Ses joues devinrent encore plus rouges qu'elles ne l'étaient déjà à cause du froid. Son regard se déroba et se perdit quelque part dans les méandres de mon appartement. Après quelques secondes de crédulité de ma part, elle tenta tout de même de me regarder dans les yeux. La première tentative fut un échec puisqu'elle admira la porte de mon appartement. Mais la seconde une réussite. Moi, je n'avais même pas osé fermer mes paupières.

—Pour de vrai.

J'étais choquée. Non, je me sentais comme si un camion-bennes venait de me percuter de plein fouet. Je pris le temps de mesurer sa demande (une dizaine de secondes – le temps maximum de réflexion dont mon cerveau était capable). Les premiers mots qui se formèrent dans ma tête s'échouèrent ridiculement avant de franchir la barrière de mes lèvres.

—Je vais y réfléchir.

Parce que je n'étais pas totalement stupide et parce que j'essayais de me préserver.

—Okay, ajoutai-je juste après.

Parce que seule une personne stupide aurait raté sa chance. Vous savez, à trop réfléchir parfois on passe à côté de beaucoup. Elle valait tous les risques du monde, croyez-moi. Si vous l'aviez rencontré, vous aussi, vous seriez épris d'Edelgard.

—El… Tu es vraiment sérieuse, cette fois ?

—Oui.

—Tu es sûre ?

—Oui.

—C'est pas une mauvaise blague ? Parce que si c'était le cas…

—Byleth…

Cette fois, c'est un regard droit dans les yeux qu'elle me gratifia avant une bonne inspiration alors que moi je restais en apnée. A deux doigts de tomber en pamoison si vous voyez ce que je veux dire.

—Je t'aime.

La pamoison. Je vous invite à chercher la définition de ce mot car je suis vraiment passée à côté ce jour-là. Ces mots eurent le même effet qu'une balle perforant mon crâne et ma poitrine en même temps. Je me souviens me les être répétés un millier de fois au moins avant d'ouvrir la bouche (à peu près) car j'avais besoin de les imprimer et d'être certaine d'en comprendre le sens.

—Tu es sûre que tu ne peux pas rester ? Même cinq minutes ?

Je suis sûre que personne n'a jamais répondu ça à l'une de vos déclarations. Ou que vous-même n'avez jamais répondu ça.

—Je ne peux pas. Je suis partie de chez moi en laissant mes parents dans une panique générale, et je ne suis pas certaine que Dimitri parvienne à éteindre seul l'incendie que j'ai provoqué.

—D'accord, répondis-je simplement.

Je pense que j'avais aussi besoin de digérer l'information car il ne restait pas grand-chose de mes capacités intellectuelles, là. Vous ne vous rendez pas compte du choc sous lequel j'étais encore. Celui qui justifiait mon attitude un peu… Enfin, vous voyez.

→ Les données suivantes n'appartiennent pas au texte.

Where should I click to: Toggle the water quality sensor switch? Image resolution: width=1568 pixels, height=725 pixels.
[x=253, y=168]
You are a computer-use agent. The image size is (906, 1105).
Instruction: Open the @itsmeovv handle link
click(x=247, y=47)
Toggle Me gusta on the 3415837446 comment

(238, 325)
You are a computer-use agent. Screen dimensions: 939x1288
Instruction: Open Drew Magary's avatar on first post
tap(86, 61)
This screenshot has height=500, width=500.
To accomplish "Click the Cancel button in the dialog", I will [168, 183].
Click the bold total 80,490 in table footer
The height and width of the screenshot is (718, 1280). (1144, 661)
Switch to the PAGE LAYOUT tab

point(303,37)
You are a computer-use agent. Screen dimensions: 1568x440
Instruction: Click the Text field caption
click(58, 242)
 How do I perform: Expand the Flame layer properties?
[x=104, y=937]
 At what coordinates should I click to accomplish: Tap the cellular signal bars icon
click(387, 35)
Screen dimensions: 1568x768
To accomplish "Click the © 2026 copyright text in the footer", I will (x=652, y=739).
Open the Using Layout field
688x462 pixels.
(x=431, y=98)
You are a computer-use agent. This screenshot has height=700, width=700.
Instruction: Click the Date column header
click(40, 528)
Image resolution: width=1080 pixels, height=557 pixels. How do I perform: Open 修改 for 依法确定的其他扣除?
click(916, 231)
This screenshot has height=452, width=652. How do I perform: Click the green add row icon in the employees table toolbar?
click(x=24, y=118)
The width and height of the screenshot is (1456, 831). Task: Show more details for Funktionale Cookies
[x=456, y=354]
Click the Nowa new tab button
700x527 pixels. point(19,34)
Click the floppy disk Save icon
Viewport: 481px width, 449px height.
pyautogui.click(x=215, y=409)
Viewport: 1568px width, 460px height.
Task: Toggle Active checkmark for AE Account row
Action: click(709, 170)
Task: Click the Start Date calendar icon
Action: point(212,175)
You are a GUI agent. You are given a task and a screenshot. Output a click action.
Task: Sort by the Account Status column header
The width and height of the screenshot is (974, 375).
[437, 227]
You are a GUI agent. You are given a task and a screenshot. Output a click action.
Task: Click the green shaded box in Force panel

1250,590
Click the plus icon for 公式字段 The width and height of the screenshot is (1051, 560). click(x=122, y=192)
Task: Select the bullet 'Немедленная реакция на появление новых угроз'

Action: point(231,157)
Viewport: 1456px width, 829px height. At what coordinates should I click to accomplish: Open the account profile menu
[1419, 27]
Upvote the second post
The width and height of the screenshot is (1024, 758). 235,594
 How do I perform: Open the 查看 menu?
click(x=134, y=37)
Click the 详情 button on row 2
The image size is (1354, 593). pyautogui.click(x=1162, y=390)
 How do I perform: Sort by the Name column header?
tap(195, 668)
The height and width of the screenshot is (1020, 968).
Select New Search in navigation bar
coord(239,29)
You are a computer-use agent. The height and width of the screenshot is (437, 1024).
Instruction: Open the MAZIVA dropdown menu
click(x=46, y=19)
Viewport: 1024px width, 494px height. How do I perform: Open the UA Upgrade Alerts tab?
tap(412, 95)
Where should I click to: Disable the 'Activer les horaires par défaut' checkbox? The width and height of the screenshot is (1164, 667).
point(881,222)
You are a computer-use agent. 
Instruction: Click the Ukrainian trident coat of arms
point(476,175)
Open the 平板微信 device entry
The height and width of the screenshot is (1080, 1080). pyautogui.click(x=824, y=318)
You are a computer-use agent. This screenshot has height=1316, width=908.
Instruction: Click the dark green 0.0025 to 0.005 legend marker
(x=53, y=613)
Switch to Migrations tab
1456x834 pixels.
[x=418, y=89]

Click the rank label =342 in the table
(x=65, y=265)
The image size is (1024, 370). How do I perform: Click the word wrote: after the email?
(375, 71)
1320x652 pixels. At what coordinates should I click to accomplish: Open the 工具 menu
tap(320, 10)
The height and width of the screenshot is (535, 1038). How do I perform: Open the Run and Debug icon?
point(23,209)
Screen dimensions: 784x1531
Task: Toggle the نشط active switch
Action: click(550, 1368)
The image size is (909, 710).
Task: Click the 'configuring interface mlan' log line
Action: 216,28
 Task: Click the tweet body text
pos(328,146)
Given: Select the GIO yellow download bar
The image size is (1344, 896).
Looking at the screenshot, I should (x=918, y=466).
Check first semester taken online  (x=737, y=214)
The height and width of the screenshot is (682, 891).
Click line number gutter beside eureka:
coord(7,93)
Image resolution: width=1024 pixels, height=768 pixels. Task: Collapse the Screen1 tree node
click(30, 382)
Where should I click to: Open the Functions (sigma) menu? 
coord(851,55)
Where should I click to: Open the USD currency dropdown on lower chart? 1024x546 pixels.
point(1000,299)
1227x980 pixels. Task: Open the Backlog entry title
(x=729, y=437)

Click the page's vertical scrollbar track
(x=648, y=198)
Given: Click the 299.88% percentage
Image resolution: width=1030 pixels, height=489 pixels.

—Mon père a appelé ma mère. Je lui ai dit que j'arrêtais tout, l'entreprise familiale, entre autres choses.

—Entre autre choses ?

—Mes fiançailles.

Je crû mourir. Car même si Edelgard m'avait enfin dit qu'elle m'aimait (avouez que c'était plutôt inespéré) ce petit détails trottait tout de même dans ce qu'il restait d'une caboche à la fois vide et remplie. Saturées d'autant d'informations que d'émotions.

—Attends. Ca signifie que… Que tu es libre ?

—En effet, c'est ce que cela signifie, Byleth.

—Aucune chance que tu ne changes d'avis ?

—Aucune.

—Mais, tu es sûre ?

—Tu m'as déjà posée la question.

—Ha. Ouais, mais c'est juste que…

Je me souviens de la sensation froide des gants en cuir d'Edelgard sur mes joues, mais aussi de la chaleur de ses lèvres. Je m'en souviens comme si c'était hier.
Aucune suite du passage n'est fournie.